[Guide] How to upload files (large) to Foundry using Boto3

arukavina · November 30, 2024, 3:47pm

How to Use the Foundry File Upload Script

This Python script provides a streamlined mechanism to upload large files to Foundry datasets, especially useful when other methods are unavailable. Below is a detailed explanation of its functionality and how to use it effectively.

TL;DR: Code in this Github Repo

Overview of the Script

The script:

Uploads files from a specified directory to a Foundry dataset.
Tracks already uploaded files to avoid redundant uploads.
Uses environment variables for configuration.
Leverages Foundry’s API and an S3 client for file transfer.

Prerequisites

Before using the script, ensure the following:

Python Environment: Install Python 3.8 or higher.
Required Libraries: Install the following Python packages:
```
pip install foundry-dev-tools urllib3 tqdm boto3
```
Environment Variables: Set up the required environment variables:
- FOUNDRY_TOKEN: Foundry access token.
- FOUNDRY_HOST: Foundry host URL.
- INPUT_PATH: Path to the directory containing the files to upload.
- TARGET_DATASET_RID: Resource ID of the target Foundry dataset.

Configuration

Environment Variables

The script depends on the following environment variables:

FOUNDRY_TOKEN: Your Foundry access token for authentication.
FOUNDRY_HOST: The Foundry instance URL.
INPUT_PATH: Directory containing files to be uploaded.
TARGET_DATASET_RID: The resource ID of the target dataset in Foundry.

Use a .env file or export the variables in your shell session:

export FOUNDRY_TOKEN="your_token"
export FOUNDRY_HOST="your_host"
export INPUT_PATH="/path/to/your/files"
export TARGET_DATASET_RID="your_dataset_rid"

Code Walkthrough

Libraries and Imports

The script imports several libraries for its functionality:

foundry_dev_tools: Interacts with Foundry.
contextlib: Manages resources (file uploads).
urllib3: Handles HTTP requests.
os and Path: Work with filesystem paths.
tqdm: Displays progress bars for uploads.
json: Reads and writes JSON files to track uploaded files.

Warning Suppression

urllib3.disable_warnings(category=urllib3.exceptions.InsecureRequestWarning)

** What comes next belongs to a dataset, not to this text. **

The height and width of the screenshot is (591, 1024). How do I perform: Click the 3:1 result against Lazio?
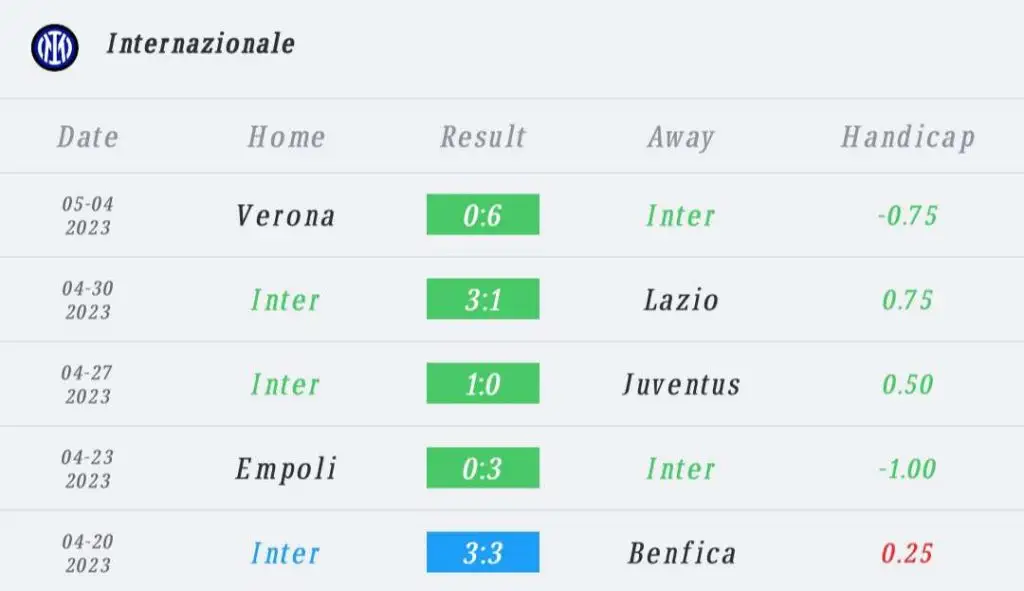point(483,298)
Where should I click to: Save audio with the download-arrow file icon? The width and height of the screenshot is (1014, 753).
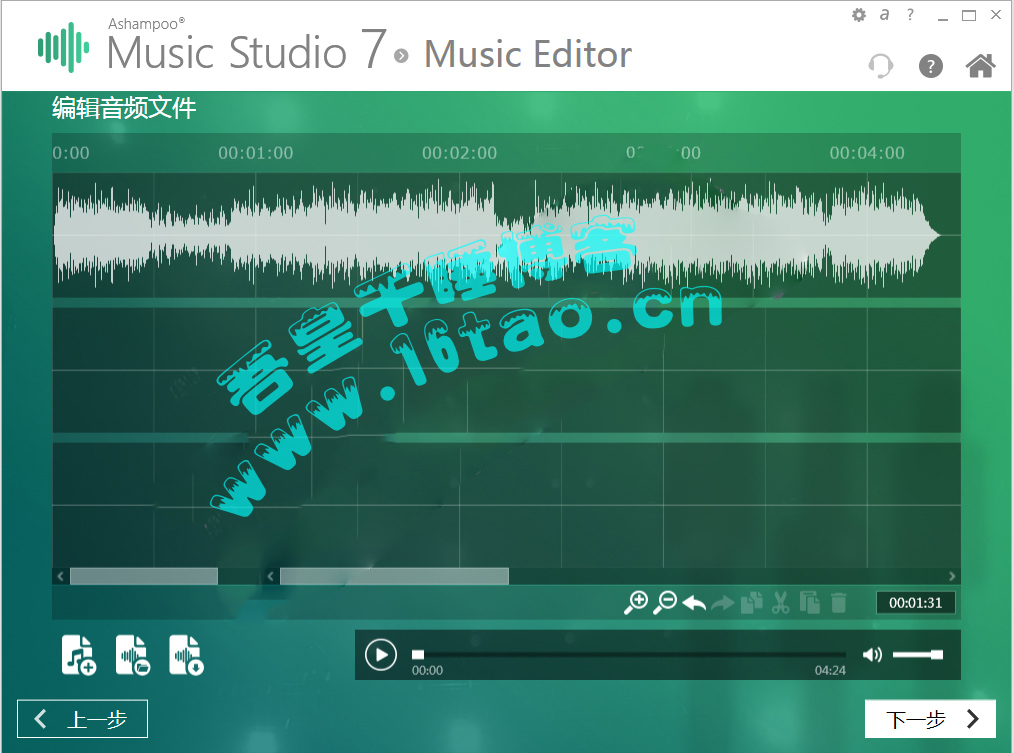tap(186, 655)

This suppresses warnings related to insecure requests (useful for self-signed certificates).

Directory and File Handling

The script processes files from the directory specified by the INPUT_PATH environment variable. It filters files by their extension (default: .rpt).

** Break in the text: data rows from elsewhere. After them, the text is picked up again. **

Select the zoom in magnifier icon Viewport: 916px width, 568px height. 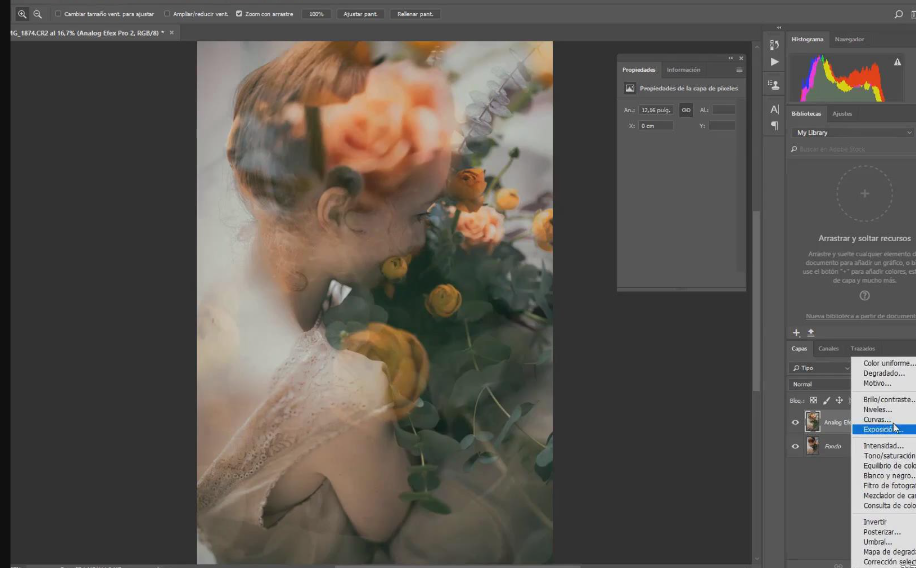22,14
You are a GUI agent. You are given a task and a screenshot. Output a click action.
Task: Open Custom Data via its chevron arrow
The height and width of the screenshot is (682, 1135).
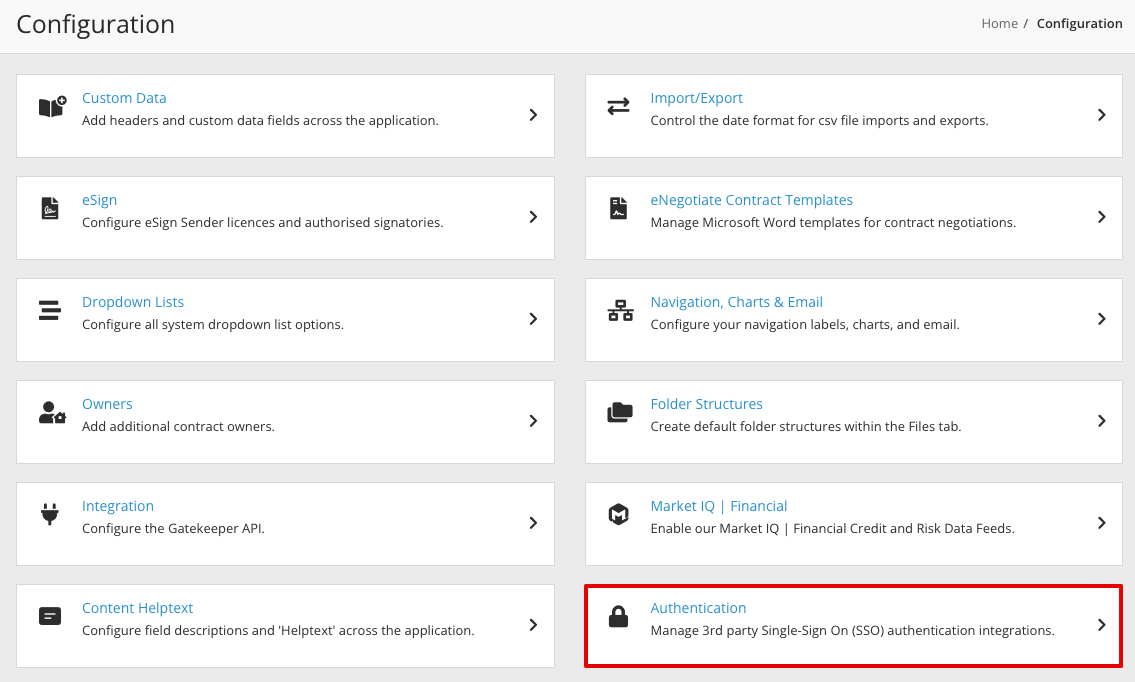(533, 115)
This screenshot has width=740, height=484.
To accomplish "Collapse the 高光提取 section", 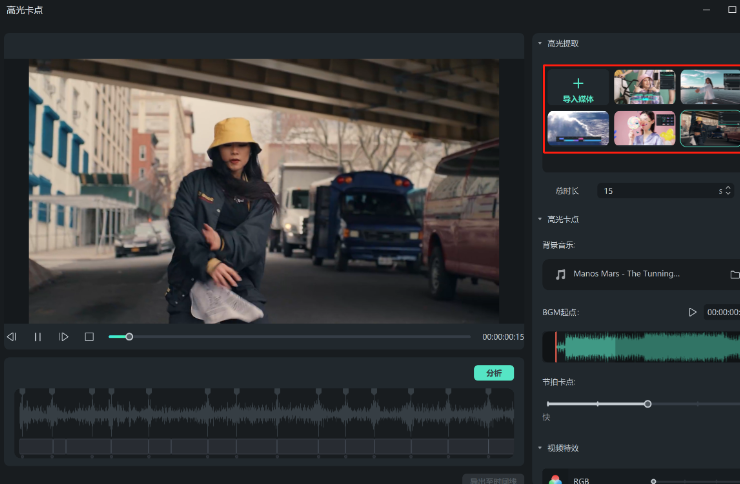I will (540, 43).
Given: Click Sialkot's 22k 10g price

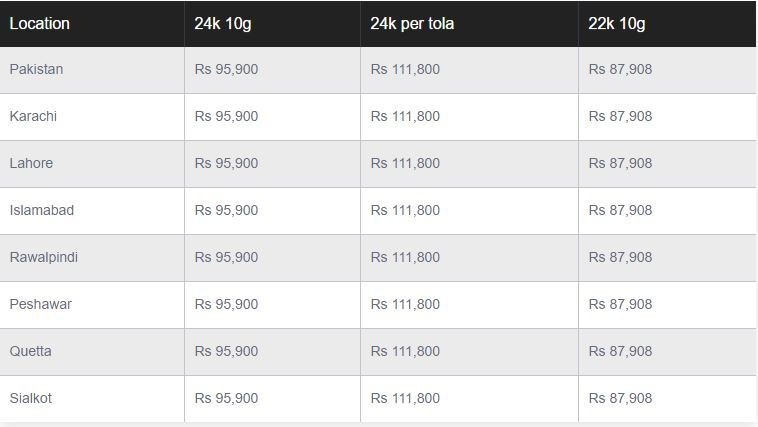Looking at the screenshot, I should (x=620, y=398).
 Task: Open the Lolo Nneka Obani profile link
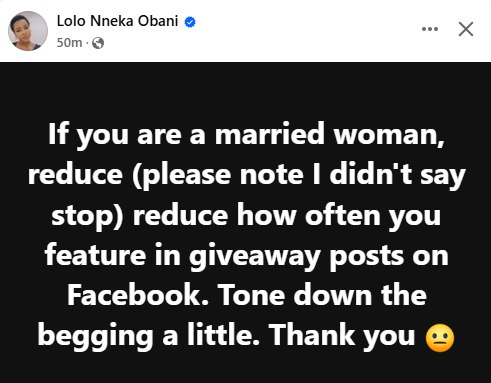tap(117, 21)
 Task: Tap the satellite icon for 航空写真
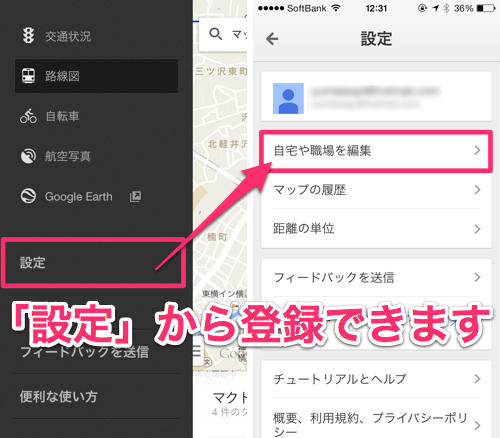point(28,156)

DIRECTORY = Path(INPUT_PATH)
FILE_EXTENSION = ".rpt"

Upload Tracking

The script tracks uploaded files using a JSON file (uploaded_files.json) in the target directory:

load_uploaded_files(): Loads the list of already uploaded files.
save_uploaded_files(uploaded_files): Saves the list after successful uploads.

Upload Process

The main upload process:

Iterates over files in the specified directory.
Skips files already marked as uploaded.
Uploads eligible files to Foundry using a Foundry S3 client.

Uploading Files

The upload_file_to_foundry function handles file uploads:

@contextlib.contextmanager
def upload_file_to_foundry(ctx, file_path):
    boto3_client = ctx.s3.get_boto3_client(verify=False)
    file_size = file_path.stat().st_size
    path_in_dataset = file_path.name

    with tqdm(total=file_size, desc=path_in_dataset, unit="B", unit_scale=True) as pbar:
        boto3_client.upload_file(
            str(file_path), TARGET_DATASET_RID, path_in_dataset, Callback=pbar.update
        )

Error Handling

The script handles exceptions during uploads:

except Exception as e:
    print(f"Failed to upload {file.name}: {e}")

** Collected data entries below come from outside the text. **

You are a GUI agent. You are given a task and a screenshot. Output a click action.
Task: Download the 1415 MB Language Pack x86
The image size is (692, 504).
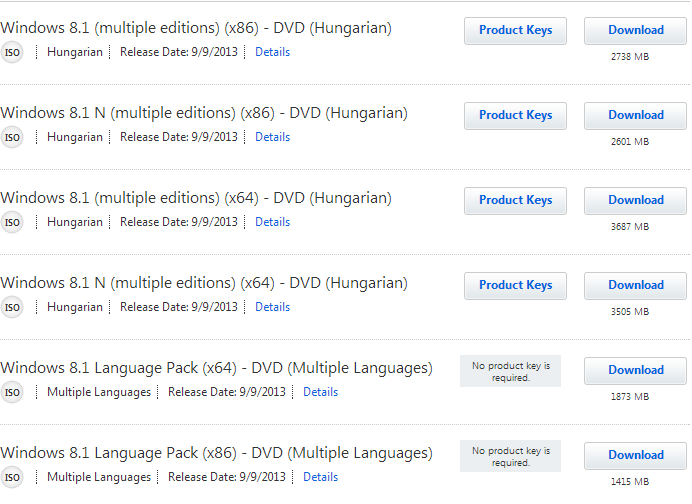(636, 456)
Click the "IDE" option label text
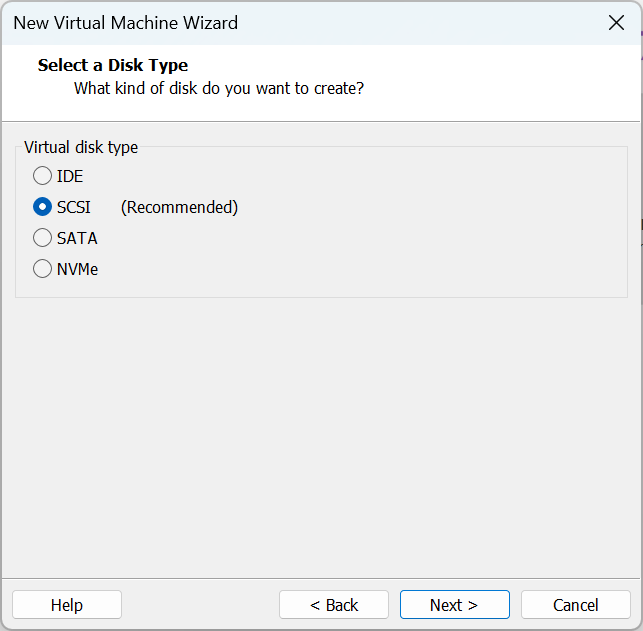The width and height of the screenshot is (643, 631). coord(70,176)
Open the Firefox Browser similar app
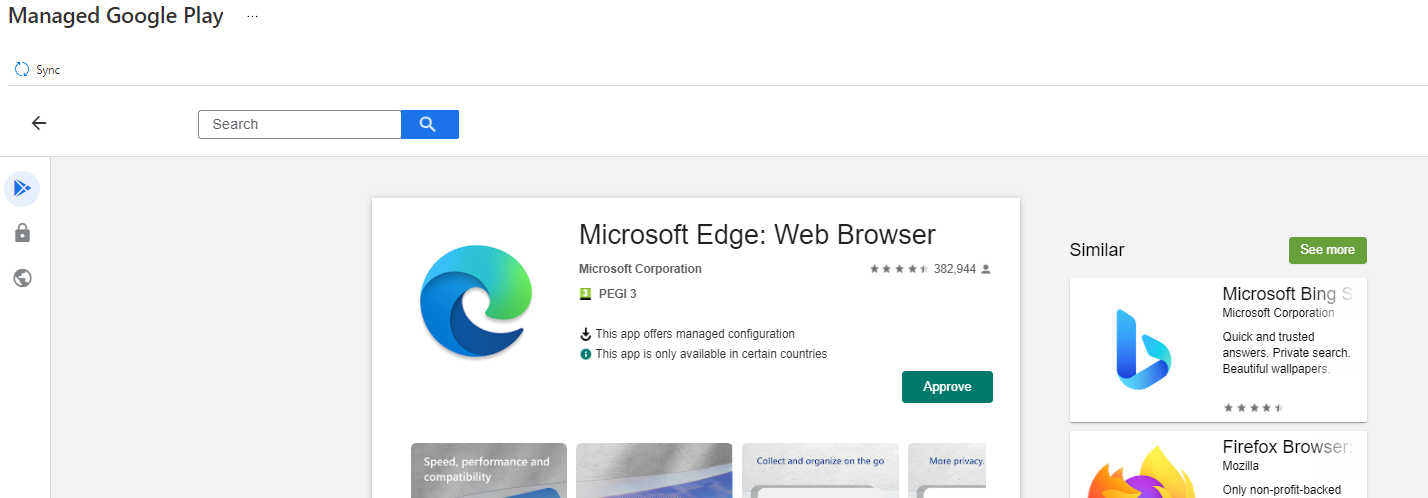Viewport: 1428px width, 498px height. (x=1217, y=465)
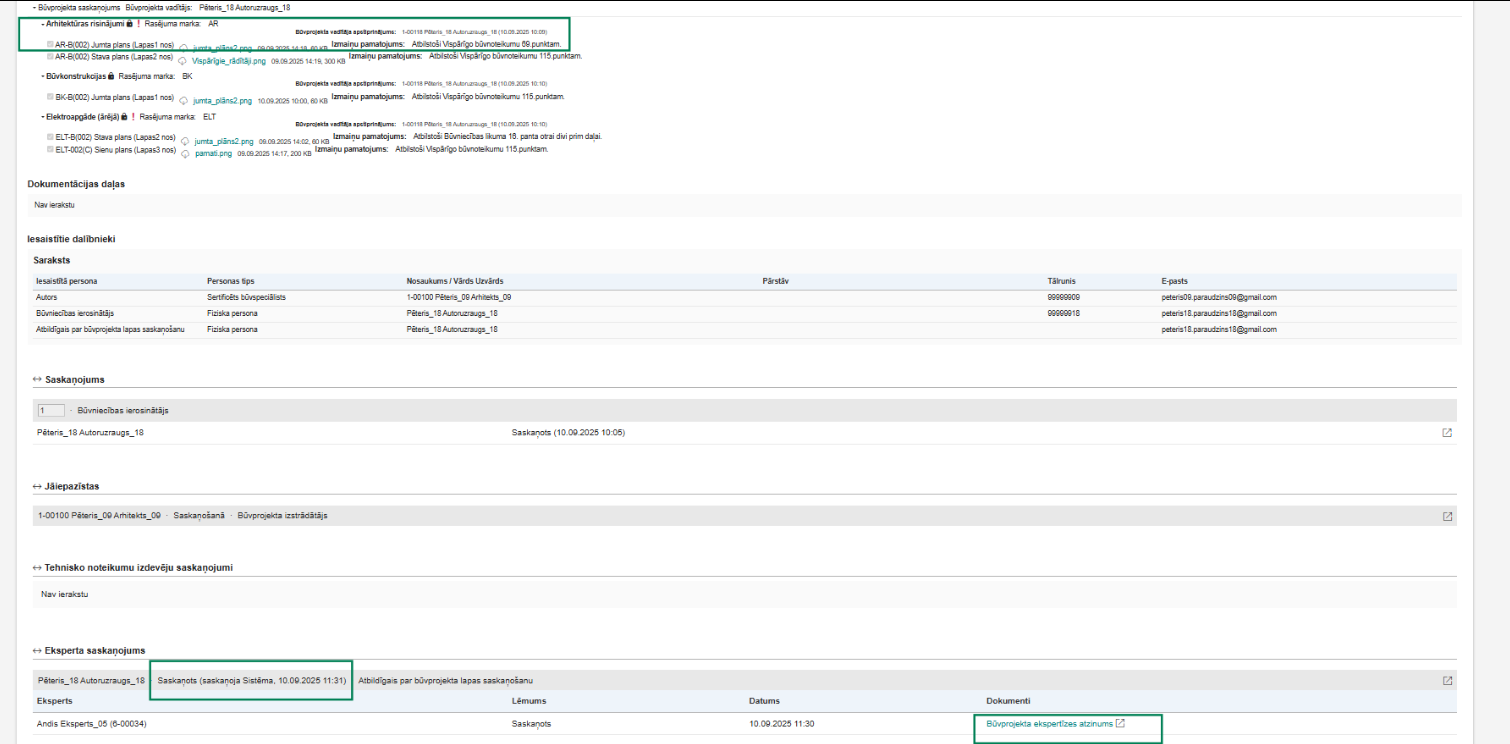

This ensures the script continues processing remaining files even if an upload fails.

Final Output

The script prints the list of successfully uploaded files at the end:

print("Successfully uploaded files:")
for uploaded_file in uploaded_files:
    print(uploaded_file)

How to Use the Script

Clone the repo:

git clone https://github.com/arukavina/foundry_upload.git
cd foundry-file-upload

Set up the required environment variables.
Place your target files in the directory specified by INPUT_PATH.
Run the script:
```
python upload_files.py
```
Monitor the progress bars for each file being uploaded.
Review the uploaded_files.json file to track uploaded files.

Notes

Ensure that the FOUNDRY_TOKEN and FOUNDRY_HOST are correct to avoid authentication issues.
The script skips files already listed in uploaded_files.json.
Modify FILE_EXTENSION to target a different file type if needed.

By using this script, you can efficiently upload large volumes of data to Foundry, bypassing other upload constraints.

system · January 29, 2025, 3:48pm

This topic was automatically closed 60 days after the last reply. New replies are no longer allowed.